Er weiß es. Er weiß von X. Und der Party. Und was passiert ist …
Mom sah zwischen uns hin und her. »Welcher Junge? Wer …?«
Mein Dad legte seine Serviette weg, für ihn waren meine Starre und mein Schweigen Bestätigung genug, dass alles, was er sagen würde, der Wahrheit entsprach.
»Ein Kollege hat eine Tochter auf der George Mason.

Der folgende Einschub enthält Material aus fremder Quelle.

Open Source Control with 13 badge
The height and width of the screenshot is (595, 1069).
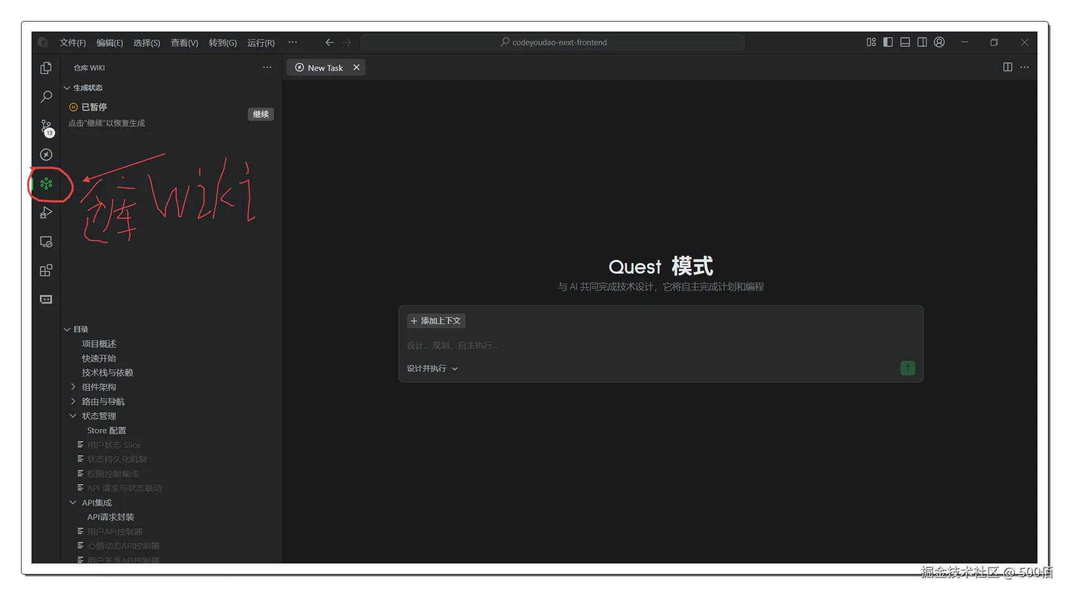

Als er erfuhr, dass auch meine Tochter dorthin geht, musste ich mir einiges über einen Jungen namens Isaac Pearce anhören.«
Mit einem erleichterten Seufzer sackte ich kurz zusammen. Dann flammte Empörung in mir auf, und ich strangulierte unter dem Tisch meine Serviette. Mein Vater, der kaum die Namen meiner New Yorker Freunde kannte, kam jetzt plötzlich mit Isaac Pearce an. Warum mischte er sich in mein Leben ein, wo es zu spät war? Warum hatte ihm nicht irgendein verdammter Kollege einiges über Xavier Wilkinson erzählt?
»Wer ist dieser Isaac Pearce?«, fragte Mom.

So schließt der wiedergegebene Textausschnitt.